- **WHAT NEEDS TO BE DONE**:
Your answer should repeat exactly the lines from the one holding "Task: Click the" through the end of the data, and it should contain no pictures.

Dataset entries
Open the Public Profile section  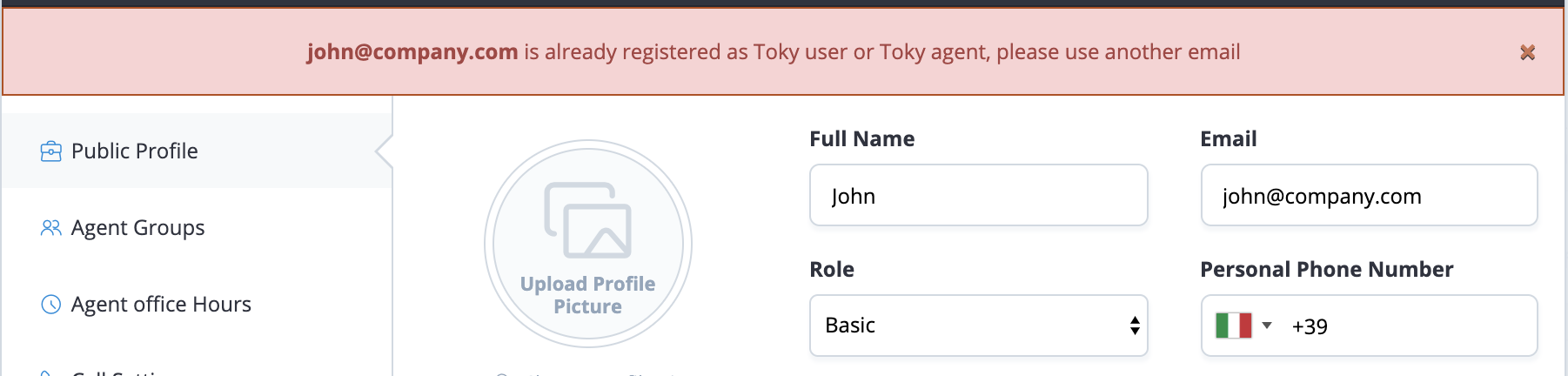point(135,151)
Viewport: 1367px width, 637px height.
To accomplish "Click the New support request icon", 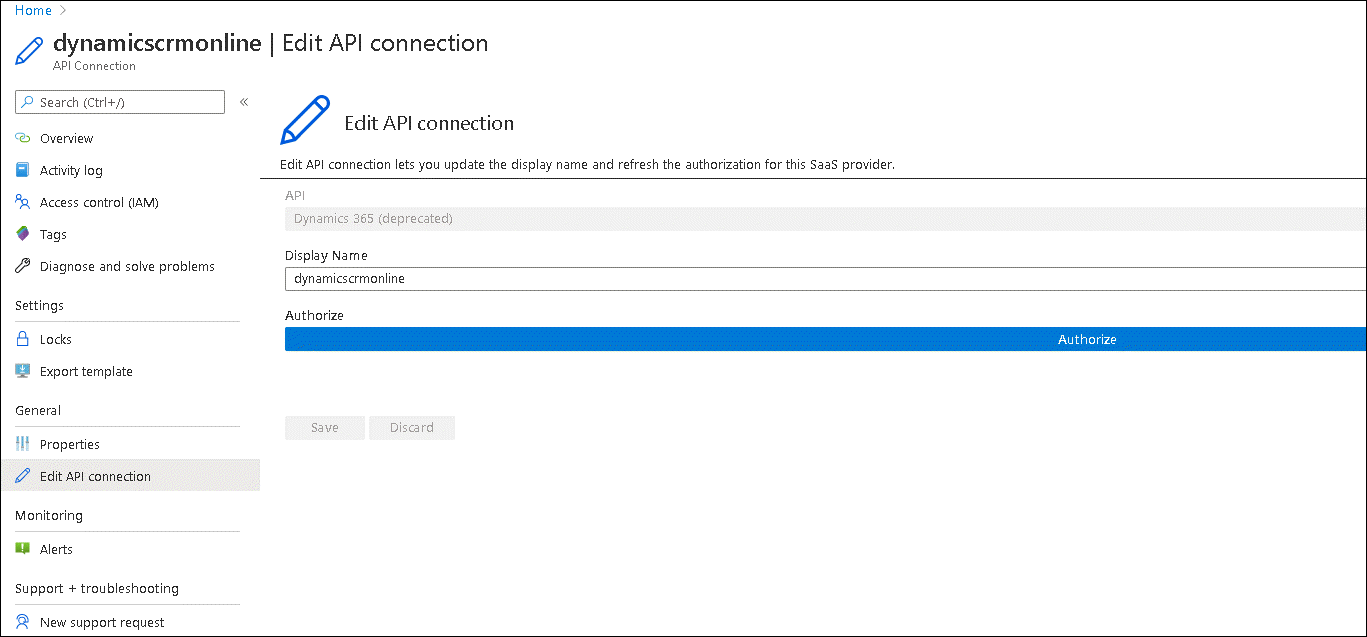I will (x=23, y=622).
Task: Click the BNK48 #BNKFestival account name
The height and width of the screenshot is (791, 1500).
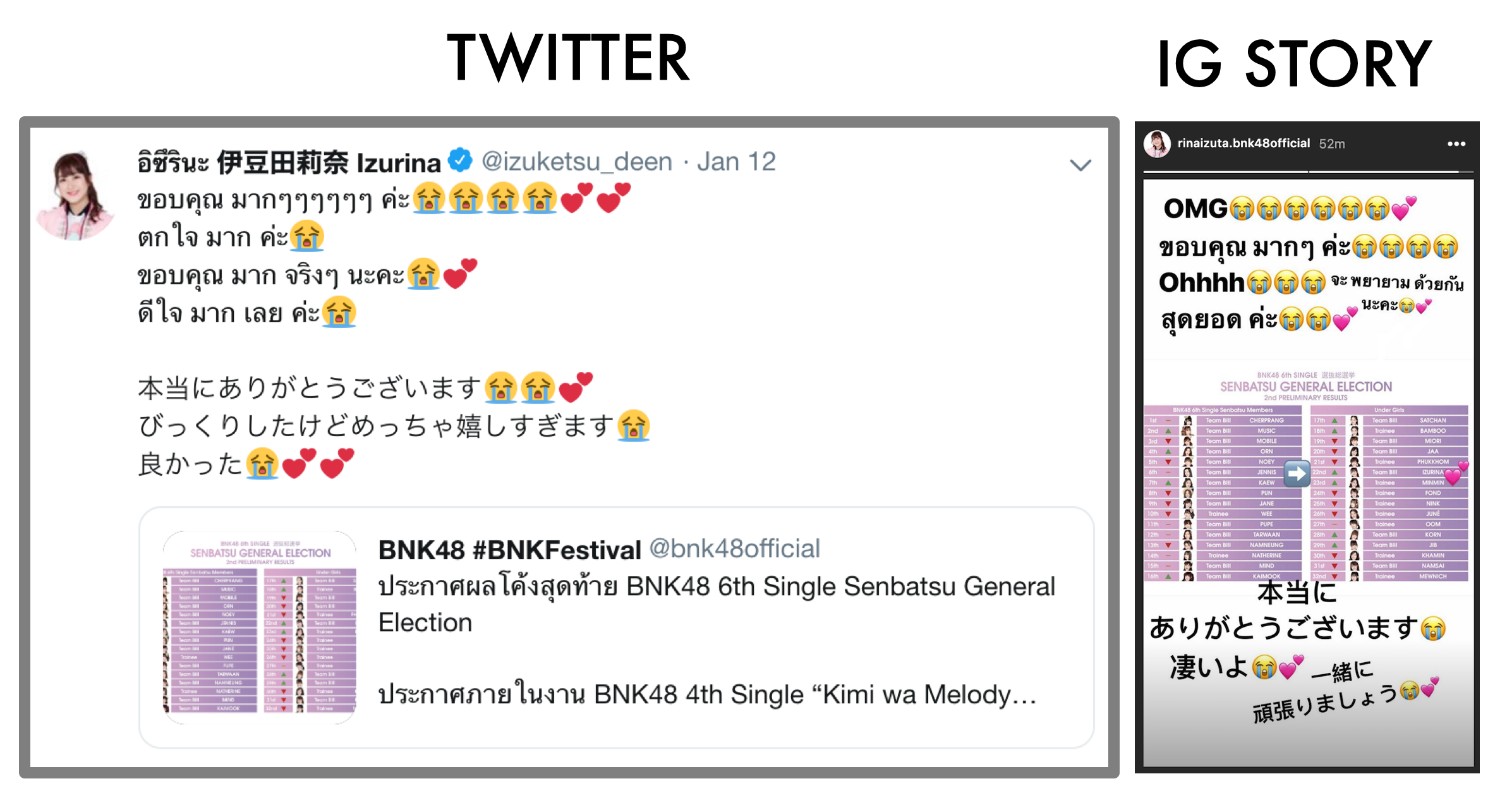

- **ANSWER AREA**:
Task: Click the BNK48 #BNKFestival account name
The height and width of the screenshot is (791, 1500).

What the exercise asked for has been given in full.